§ **What you will do**
Copy the rows word for word, starting at the first one and stopping after the line that contains "pos(280,60)".

§ **Available data**
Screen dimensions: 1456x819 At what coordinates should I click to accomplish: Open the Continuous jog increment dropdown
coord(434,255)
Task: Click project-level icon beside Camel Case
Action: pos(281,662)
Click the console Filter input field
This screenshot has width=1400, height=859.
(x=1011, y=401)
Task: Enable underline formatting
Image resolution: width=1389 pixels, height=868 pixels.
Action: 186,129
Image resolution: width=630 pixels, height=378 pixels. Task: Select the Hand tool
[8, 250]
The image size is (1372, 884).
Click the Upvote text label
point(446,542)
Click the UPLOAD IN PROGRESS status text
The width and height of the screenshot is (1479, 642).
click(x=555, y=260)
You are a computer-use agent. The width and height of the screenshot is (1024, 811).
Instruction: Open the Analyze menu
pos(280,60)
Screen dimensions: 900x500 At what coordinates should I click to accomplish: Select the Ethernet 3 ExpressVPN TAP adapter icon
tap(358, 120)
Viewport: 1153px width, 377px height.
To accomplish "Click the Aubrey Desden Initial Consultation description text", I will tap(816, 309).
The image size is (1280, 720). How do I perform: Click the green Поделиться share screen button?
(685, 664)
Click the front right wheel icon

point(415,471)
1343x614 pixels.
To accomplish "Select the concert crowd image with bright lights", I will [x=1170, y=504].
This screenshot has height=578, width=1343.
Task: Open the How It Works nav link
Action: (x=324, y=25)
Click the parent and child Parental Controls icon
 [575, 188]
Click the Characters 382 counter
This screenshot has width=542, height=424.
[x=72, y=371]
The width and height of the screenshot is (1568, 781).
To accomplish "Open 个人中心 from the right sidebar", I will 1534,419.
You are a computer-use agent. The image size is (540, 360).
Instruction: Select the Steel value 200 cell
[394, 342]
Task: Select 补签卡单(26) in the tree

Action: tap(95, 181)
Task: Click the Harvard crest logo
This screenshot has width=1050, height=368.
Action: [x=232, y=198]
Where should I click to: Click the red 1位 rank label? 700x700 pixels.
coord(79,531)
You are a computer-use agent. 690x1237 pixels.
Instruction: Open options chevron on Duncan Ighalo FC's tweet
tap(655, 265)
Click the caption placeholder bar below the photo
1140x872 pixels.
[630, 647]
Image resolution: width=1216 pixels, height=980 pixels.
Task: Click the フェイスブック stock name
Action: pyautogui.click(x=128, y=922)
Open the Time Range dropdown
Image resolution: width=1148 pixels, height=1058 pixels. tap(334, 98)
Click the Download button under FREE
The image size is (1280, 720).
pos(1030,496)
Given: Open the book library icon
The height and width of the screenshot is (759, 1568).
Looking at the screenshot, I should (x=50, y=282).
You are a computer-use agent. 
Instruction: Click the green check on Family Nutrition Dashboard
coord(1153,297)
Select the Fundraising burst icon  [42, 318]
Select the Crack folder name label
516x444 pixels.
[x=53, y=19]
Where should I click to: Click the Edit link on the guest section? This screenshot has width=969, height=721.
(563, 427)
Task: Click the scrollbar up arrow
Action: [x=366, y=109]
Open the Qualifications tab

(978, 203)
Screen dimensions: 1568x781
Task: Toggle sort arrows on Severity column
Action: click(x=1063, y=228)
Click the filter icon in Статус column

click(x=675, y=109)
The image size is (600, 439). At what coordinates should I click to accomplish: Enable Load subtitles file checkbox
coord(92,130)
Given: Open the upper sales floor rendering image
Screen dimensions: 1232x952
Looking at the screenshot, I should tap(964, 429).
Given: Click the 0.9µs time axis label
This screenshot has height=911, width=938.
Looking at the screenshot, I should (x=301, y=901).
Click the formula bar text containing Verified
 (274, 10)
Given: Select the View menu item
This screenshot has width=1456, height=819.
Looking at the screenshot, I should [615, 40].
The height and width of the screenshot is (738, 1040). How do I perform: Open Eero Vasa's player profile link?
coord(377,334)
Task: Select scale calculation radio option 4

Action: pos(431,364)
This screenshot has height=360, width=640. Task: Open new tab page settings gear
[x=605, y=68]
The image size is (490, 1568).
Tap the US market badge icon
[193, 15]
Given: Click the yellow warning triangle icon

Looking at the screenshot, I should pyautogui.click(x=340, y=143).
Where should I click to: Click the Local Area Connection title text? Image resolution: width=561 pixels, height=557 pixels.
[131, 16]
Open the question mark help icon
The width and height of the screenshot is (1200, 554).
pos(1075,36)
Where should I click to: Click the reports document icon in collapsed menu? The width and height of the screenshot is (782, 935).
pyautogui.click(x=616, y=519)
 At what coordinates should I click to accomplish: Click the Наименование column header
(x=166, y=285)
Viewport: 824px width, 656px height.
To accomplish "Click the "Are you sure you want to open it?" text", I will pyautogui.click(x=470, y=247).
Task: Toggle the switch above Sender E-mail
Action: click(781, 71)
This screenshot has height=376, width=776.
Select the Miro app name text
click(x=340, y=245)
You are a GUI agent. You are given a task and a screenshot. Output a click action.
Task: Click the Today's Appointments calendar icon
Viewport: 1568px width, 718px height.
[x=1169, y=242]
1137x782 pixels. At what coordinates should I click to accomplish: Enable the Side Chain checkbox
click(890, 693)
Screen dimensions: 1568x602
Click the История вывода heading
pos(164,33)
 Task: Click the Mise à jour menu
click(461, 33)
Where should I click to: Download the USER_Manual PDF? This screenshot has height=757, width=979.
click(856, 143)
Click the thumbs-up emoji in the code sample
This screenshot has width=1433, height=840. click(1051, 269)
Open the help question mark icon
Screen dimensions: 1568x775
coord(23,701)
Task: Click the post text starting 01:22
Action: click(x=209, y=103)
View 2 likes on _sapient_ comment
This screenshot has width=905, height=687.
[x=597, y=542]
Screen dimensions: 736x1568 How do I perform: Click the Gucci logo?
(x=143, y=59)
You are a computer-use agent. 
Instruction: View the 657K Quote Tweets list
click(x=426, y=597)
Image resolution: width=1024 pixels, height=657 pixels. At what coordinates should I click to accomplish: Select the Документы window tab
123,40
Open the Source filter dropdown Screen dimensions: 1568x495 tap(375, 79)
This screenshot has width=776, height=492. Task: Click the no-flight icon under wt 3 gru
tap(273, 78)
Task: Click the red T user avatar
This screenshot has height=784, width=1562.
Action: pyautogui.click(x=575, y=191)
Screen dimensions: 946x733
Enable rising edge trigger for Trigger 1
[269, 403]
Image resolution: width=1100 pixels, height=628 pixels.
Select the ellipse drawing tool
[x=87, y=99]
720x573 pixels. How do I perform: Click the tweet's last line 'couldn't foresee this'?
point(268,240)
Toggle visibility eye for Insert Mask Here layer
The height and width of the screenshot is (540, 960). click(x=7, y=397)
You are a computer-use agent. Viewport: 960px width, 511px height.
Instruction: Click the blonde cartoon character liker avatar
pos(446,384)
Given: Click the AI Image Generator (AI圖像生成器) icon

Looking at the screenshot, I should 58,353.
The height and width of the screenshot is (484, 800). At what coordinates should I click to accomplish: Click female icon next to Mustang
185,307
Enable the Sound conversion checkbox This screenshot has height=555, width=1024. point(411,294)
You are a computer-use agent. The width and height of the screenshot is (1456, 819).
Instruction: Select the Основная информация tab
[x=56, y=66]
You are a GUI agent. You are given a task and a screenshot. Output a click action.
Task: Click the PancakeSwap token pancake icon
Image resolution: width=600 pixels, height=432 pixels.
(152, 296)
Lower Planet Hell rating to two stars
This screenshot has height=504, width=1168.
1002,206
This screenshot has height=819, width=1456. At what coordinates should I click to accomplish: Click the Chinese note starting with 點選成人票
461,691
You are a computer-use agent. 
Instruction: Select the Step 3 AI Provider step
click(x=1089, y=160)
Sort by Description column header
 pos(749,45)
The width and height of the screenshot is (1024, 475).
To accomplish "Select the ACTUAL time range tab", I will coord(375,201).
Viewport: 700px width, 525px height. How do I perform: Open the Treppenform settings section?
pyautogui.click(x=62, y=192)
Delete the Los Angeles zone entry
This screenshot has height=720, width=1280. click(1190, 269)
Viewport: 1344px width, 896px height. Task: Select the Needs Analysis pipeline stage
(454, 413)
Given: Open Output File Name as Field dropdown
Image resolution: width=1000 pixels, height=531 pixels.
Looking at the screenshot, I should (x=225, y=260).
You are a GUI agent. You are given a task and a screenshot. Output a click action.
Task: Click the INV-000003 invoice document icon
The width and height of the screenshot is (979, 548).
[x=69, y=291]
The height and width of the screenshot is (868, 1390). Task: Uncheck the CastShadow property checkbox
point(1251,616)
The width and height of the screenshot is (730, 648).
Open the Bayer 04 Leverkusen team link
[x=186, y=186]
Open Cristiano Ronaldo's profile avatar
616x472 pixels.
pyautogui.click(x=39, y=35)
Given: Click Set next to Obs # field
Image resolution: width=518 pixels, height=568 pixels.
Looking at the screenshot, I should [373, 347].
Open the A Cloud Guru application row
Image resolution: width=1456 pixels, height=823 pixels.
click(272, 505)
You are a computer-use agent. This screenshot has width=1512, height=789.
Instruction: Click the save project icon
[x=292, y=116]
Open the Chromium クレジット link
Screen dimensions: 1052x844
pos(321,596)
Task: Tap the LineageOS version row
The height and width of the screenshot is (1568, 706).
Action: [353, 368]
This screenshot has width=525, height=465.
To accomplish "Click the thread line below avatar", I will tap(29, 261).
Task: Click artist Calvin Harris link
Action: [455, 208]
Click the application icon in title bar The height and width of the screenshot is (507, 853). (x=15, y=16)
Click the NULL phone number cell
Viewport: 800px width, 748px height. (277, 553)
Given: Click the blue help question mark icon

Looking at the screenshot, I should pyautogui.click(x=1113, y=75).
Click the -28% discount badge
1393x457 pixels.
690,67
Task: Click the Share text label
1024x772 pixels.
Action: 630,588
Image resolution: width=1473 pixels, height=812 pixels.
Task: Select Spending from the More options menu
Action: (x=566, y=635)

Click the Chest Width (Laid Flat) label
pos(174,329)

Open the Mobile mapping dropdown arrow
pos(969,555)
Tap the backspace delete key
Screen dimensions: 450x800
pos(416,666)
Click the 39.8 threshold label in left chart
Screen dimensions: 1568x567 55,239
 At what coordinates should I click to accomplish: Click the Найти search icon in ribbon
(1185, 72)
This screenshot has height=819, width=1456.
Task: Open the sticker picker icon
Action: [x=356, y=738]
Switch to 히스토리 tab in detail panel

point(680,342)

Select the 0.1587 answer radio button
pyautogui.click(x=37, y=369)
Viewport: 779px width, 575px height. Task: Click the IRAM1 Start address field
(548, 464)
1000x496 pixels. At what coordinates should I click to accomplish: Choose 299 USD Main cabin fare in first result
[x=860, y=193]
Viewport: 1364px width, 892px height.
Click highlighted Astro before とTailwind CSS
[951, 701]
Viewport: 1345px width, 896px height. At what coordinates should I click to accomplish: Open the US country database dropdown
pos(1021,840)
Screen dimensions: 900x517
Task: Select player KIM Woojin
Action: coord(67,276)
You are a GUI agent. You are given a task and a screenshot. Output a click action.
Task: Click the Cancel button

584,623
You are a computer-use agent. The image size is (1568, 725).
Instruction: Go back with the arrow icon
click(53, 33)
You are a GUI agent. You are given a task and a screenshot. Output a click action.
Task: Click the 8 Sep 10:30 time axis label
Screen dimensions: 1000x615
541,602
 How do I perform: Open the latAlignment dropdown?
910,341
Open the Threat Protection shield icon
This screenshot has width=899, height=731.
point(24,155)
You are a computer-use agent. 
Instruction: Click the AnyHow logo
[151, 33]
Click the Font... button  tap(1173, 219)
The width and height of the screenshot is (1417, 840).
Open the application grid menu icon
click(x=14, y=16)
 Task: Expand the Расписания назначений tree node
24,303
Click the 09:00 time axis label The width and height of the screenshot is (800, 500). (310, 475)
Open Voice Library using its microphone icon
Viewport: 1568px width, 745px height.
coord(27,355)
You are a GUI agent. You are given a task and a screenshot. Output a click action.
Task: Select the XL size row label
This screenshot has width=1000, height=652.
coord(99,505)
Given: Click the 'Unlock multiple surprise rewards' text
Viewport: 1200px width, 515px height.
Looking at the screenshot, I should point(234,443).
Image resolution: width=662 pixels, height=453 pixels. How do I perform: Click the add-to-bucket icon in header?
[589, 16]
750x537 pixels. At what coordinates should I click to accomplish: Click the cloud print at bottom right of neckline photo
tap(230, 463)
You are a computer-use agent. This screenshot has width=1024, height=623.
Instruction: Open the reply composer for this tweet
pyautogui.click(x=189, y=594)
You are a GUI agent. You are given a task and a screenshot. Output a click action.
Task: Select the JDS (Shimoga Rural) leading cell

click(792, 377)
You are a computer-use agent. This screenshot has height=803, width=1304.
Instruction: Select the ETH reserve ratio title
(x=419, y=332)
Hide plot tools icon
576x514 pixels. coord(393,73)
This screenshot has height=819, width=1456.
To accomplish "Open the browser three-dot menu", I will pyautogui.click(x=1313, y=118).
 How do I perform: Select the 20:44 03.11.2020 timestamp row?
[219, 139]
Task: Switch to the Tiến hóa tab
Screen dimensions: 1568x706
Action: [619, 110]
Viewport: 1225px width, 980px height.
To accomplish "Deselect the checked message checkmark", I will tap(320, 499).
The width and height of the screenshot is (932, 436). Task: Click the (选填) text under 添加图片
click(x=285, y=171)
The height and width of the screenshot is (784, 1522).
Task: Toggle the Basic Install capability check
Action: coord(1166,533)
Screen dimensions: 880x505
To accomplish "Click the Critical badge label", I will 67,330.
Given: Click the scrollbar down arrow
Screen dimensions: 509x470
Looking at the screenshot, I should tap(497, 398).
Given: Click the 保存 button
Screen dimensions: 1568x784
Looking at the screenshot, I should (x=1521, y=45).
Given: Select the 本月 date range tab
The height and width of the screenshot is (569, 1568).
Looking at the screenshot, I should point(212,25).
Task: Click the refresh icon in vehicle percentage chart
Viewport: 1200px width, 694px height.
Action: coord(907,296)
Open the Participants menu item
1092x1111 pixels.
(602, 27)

§ **Answer to this problem**
Screen dimensions: 1456x819 At what coordinates should I click to accomplish: Open the Continuous jog increment dropdown
coord(434,255)
Task: Click project-level icon beside Camel Case
Action: pos(281,662)
Click the console Filter input field
This screenshot has width=1400, height=859.
(x=1011, y=401)
Task: Enable underline formatting
Image resolution: width=1389 pixels, height=868 pixels.
Action: 186,129
Image resolution: width=630 pixels, height=378 pixels. Task: Select the Hand tool
[8, 250]
The image size is (1372, 884).
Click the Upvote text label
point(446,542)
Click the UPLOAD IN PROGRESS status text
The width and height of the screenshot is (1479, 642).
click(x=555, y=260)
You are a computer-use agent. The width and height of the screenshot is (1024, 811).
Instruction: Open the Analyze menu
pos(280,60)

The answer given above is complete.